[Rd] [R] variance/mean

Tue Mar 24 02:17:41 CET 2009

Doesn't Fortran still require that the arguments to
a function not alias each other (in whole or in part)?
I could imagine that var() might call into Fortran code
(BLAS or LAPACK).  Wouldn you want to chance erroneous
results  at a high optimization level to save a bit of
time in an unusual situation?

(I could also imagine someone changing the R interpreter
so that x and x[-length(x)] could share the same memory
block and that could cause Fortran aliasing problems as
well.)

Bill Dunlap
TIBCO Software Inc - Spotfire Division
wdunlap tibco.com  

> -----Original Message-----
> From: r-devel-bounces at r-project.org 
> [mailto:r-devel-bounces at r-project.org] On Behalf Of Wacek Kusnierczyk
> Sent: Monday, March 23, 2009 4:40 PM
> To: r-devel at r-project.org
> Cc: r-help at r-project.org; rkevinburton at charter.net; Bert Gunter
> Subject: Re: [Rd] [R] variance/mean
> 
> 
> (this post suggests a patch to the sources, so i allow myself 
> to divert
> it to r-devel)
> 
> Bert Gunter wrote:
> > x a numeric vector, matrix or data frame. 
> > y NULL (default) or a vector, matrix or data frame with compatible
> > dimensions to x.
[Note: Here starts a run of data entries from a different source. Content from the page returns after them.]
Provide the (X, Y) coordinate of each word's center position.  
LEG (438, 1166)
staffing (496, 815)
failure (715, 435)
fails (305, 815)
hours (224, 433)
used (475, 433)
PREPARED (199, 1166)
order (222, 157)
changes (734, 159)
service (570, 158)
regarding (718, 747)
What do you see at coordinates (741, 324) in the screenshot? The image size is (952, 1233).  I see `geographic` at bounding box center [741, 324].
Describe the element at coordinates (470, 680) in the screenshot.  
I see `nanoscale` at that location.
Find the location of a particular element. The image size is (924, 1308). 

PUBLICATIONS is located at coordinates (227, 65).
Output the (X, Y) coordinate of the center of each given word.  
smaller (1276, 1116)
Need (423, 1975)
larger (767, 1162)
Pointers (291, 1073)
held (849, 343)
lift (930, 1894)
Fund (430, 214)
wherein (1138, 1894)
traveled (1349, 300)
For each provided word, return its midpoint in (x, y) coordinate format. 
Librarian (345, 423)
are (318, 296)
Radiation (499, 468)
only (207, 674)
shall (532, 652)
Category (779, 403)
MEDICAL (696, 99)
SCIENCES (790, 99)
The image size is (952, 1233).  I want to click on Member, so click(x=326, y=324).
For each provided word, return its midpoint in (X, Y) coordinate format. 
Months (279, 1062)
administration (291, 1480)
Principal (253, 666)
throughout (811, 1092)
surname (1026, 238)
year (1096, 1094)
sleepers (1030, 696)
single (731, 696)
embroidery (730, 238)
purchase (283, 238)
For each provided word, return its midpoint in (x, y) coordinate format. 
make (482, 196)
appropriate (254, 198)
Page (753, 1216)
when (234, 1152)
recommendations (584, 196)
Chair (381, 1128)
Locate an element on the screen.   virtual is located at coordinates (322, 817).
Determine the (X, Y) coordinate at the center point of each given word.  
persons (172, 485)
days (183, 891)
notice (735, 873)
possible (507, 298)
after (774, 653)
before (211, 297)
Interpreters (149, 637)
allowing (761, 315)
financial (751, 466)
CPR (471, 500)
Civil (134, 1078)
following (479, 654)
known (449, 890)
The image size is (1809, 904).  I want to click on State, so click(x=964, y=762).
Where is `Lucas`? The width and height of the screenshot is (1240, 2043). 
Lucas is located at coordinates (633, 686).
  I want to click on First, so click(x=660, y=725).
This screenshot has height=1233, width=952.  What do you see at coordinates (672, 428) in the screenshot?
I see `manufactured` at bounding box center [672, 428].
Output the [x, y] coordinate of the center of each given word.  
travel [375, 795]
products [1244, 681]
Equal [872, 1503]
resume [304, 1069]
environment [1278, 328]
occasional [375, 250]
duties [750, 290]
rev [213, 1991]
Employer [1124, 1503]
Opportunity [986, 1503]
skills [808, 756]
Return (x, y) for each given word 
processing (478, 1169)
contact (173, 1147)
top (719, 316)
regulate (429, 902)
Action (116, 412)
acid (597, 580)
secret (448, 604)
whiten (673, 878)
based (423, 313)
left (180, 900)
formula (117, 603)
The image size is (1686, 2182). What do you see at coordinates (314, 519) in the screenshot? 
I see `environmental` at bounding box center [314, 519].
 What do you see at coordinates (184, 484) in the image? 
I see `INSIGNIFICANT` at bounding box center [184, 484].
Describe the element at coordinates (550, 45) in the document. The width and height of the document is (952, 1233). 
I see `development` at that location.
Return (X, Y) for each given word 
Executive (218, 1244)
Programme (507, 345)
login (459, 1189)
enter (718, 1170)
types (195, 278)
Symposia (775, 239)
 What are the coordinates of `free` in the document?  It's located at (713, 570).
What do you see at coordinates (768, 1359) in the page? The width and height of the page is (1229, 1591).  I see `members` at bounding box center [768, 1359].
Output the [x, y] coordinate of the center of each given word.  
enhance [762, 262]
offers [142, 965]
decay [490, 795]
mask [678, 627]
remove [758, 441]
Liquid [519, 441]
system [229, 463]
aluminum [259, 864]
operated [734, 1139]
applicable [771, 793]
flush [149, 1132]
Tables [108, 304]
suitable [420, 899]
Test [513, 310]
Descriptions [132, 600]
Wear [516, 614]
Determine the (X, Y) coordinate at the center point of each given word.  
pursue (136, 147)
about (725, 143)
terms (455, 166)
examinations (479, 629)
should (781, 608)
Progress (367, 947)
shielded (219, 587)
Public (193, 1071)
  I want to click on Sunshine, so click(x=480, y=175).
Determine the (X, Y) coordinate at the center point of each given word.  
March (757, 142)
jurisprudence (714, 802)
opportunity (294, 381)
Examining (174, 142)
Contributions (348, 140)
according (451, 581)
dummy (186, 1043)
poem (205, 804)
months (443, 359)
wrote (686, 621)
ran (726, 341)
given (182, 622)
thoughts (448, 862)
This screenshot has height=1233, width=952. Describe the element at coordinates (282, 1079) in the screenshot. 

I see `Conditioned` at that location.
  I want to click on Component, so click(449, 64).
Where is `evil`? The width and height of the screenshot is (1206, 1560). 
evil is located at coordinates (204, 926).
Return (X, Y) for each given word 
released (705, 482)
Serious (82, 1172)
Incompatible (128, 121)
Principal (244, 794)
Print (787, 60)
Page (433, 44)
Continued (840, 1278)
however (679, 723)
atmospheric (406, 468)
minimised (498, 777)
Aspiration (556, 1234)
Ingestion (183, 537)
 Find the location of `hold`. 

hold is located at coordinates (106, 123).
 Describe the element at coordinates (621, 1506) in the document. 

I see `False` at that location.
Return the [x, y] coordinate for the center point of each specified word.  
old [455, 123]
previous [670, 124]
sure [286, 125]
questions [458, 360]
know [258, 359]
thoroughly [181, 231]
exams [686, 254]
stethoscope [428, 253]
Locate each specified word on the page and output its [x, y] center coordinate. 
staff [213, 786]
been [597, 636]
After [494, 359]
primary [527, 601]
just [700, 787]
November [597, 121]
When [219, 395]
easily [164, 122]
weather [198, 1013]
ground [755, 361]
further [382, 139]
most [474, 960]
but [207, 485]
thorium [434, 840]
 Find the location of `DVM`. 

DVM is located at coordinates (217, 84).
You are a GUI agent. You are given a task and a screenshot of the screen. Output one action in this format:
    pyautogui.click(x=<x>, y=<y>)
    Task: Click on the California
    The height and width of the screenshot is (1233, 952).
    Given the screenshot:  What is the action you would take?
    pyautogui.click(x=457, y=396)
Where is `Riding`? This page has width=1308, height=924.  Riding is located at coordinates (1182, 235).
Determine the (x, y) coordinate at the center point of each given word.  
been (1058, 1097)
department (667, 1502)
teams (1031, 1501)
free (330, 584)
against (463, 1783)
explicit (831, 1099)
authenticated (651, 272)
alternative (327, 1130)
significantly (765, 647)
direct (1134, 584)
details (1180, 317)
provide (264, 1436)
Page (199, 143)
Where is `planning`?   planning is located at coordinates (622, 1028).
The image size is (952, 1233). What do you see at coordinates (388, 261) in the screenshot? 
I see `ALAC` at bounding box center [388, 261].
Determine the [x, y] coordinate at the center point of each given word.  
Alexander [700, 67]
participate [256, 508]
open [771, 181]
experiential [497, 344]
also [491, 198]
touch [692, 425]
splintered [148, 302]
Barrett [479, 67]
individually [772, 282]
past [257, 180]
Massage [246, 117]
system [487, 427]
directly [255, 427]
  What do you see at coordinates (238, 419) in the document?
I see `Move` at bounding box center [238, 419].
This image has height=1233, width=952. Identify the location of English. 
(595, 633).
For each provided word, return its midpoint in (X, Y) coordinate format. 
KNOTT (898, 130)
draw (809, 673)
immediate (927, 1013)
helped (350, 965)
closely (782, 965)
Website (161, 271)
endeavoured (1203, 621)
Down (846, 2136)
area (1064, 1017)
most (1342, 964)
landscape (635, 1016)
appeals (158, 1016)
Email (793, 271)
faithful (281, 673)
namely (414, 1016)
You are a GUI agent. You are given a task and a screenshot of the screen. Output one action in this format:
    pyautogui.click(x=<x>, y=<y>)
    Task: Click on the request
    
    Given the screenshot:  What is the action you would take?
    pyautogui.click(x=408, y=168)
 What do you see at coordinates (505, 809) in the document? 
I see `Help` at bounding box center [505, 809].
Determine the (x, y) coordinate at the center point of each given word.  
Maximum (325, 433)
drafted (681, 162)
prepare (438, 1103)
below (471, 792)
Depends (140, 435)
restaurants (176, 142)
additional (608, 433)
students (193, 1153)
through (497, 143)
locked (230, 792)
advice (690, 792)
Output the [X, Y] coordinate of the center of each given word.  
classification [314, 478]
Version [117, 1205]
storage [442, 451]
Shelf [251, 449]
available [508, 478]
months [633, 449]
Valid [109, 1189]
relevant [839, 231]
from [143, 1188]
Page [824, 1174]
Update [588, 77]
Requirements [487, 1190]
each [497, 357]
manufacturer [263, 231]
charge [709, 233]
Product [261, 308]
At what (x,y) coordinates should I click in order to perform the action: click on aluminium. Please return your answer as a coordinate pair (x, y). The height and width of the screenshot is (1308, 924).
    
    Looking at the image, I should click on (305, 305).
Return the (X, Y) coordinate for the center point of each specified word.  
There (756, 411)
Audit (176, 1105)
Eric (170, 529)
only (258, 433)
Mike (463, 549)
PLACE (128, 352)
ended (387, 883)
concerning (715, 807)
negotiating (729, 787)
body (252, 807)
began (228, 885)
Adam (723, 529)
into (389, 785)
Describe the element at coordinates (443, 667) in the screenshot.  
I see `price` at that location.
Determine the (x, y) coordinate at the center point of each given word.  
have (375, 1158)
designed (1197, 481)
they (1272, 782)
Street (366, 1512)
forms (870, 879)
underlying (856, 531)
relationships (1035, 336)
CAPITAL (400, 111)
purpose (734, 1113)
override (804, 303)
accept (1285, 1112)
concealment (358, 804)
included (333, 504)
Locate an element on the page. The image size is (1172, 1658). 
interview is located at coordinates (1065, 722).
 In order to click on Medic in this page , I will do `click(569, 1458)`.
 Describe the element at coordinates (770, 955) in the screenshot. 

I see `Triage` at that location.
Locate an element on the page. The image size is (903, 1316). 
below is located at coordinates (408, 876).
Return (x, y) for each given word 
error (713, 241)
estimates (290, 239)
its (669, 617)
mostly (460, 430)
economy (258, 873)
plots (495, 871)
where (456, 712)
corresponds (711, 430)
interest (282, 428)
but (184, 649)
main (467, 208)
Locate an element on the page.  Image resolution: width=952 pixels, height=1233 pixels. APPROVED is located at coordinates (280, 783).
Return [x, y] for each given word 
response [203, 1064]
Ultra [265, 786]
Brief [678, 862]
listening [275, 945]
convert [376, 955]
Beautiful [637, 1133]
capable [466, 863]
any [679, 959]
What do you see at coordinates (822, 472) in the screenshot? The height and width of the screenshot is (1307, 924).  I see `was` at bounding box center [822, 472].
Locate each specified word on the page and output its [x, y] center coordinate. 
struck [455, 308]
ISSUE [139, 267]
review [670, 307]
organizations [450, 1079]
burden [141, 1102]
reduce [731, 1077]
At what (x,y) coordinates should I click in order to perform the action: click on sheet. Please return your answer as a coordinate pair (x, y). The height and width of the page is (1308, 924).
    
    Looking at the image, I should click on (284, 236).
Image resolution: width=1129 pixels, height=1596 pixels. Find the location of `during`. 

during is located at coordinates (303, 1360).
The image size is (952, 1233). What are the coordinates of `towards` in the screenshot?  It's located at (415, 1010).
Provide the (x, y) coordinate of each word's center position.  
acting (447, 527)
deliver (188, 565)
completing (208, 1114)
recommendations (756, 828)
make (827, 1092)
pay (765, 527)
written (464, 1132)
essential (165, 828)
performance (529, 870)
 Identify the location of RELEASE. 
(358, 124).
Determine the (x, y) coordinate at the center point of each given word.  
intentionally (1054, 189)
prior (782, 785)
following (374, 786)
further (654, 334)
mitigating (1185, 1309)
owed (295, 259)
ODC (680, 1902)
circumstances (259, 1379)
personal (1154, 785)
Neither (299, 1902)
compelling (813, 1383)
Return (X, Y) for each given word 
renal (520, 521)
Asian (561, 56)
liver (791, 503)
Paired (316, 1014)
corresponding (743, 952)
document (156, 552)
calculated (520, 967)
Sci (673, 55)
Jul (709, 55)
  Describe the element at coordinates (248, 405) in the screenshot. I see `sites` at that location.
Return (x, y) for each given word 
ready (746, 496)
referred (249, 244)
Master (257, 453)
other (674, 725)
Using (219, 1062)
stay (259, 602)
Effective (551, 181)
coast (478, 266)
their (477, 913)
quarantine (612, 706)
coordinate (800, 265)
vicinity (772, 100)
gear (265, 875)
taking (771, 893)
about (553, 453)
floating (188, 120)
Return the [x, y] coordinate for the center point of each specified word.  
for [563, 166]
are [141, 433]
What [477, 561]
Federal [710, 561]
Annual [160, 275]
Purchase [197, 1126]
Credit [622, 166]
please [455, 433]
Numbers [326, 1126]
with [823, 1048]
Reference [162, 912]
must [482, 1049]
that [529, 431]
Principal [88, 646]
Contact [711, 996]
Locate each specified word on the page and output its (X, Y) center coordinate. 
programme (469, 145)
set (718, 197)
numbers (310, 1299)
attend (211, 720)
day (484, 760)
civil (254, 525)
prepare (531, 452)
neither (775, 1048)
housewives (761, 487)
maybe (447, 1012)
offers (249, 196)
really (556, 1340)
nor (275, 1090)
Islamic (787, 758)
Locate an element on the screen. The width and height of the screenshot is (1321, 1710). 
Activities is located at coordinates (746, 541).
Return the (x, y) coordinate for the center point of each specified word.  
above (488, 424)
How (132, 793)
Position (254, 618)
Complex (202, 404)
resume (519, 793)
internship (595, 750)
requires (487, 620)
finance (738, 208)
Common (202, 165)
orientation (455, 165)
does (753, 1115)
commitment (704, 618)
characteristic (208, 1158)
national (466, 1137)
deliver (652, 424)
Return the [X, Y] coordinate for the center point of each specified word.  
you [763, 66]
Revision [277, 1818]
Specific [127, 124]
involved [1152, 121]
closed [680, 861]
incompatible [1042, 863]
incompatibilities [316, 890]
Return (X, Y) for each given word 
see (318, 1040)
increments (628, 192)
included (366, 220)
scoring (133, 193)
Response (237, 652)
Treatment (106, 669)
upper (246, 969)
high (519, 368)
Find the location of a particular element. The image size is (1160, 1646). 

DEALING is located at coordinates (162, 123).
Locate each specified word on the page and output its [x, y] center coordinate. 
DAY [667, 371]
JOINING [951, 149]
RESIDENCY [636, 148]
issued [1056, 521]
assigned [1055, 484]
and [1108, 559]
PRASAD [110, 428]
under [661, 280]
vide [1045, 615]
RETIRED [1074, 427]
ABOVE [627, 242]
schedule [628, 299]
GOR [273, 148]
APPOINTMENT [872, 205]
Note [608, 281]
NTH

The default is equivalent to y = x (but 
> more efficient). 
> >
> >   
> bert points to an interesting fragment of ?var:  it suggests that
> computing var(x) is more efficient than computing var(x,x), for any x
> valid as input to var.  indeed:
> 
>     set.seed(0)
>     x = matrix(rnorm(10000), 100, 100)
> 
>     library(rbenchmark)
>     benchmark(replications=1000, columns=c('test', 'elapsed'),
>        var(x),
>        var(x, x))
>     #        test elapsed
>     # 1    var(x)   1.091
>     # 2 var(x, x)   2.051
> 
> that's of course, so to speak, unreasonable:  for what var(x) does is
> actually computing the covariance of x and x, which should be the same
> as var(x,x). 
> 
> the hack is that if y is given, there's an overhead of memory 
> allocation
> for *both* x and y when y is given, as seen in src/main/cov.c:720+.
> incidentally, it seems that the problem can be solved with a 
> trivial fix
> (see the attached patch), so that
> 
>     set.seed(0)
>     x = matrix(rnorm(10000), 100, 100)
> 
>     library(rbenchmark)
>     benchmark(replications=1000, columns=c('test', 'elapsed'),
>        var(x),
>        var(x, x))
>     #        test elapsed
>     # 1    var(x)   1.121
>     # 2 var(x, x)   1.107
> 
> with the quick checks
> 
>     all.equal(var(x), var(x, x))
>     # TRUE
>    
>     all(var(x) == var(x, x))
>     # TRUE
> 
> and for cor it seems to make cor(x,x) slightly faster than 
> cor(x), while
> originally it was twice slower:
> 
>     # original
>     benchmark(replications=1000, columns=c('test', 'elapsed'),
>        cor(x),
>        cor(x, x))
>     #        test elapsed
>     # 1    cor(x)   1.196
>     # 2 cor(x, x)   2.253
>    
>     # patched
>     benchmark(replications=1000, columns=c('test', 'elapsed'),
>        cor(x),
>        cor(x, x))
>     #        test elapsed
>     # 1    cor(x)   1.207
>     # 2 cor(x, x)   1.204
> 
> (there is a visible penalty due to an additional pointer 
> test, but it's
> 10ms on 1000 replications with 10000 data points, which i think is
> negligible.)
> 
> > This is as clear as I would know how to state. 
> 
> i believe bert is right.
> 
> however, with the above fix, this can now be rewritten as:
> 
> "
> x: a numeric vector, matrix or data frame. 
> y: a vector, matrix or data frame with dimensions compatible 
> to those of x. 
> By default, y = x. 
> "
> 
> which, to my simple mind, is even more clear than what bert would know
> how to state, and less likely to cause the sort of confusion that
> originated this thread.
> 
> the attached patch suggests modifications to src/main/cov.c and
> src/library/stats/man/cor.Rd.
> it has been prepared and checked as follows:
> 
>     svn co https://svn.r-project.org/R/trunk trunk
>     cd trunk
>     # edited the sources
>     svn diff > cov.diff
>     svn revert -R src
>     patch -p0 < cov.diff
> 
>     tools/rsync-recommended
>     ./configure
>     make
>     make check
>     bin/R
>     # subsequent testing within R
> 
> if you happen to consider this patch for a commit, please be sure to
> examine and test it carefully first.
> 
> vQ
>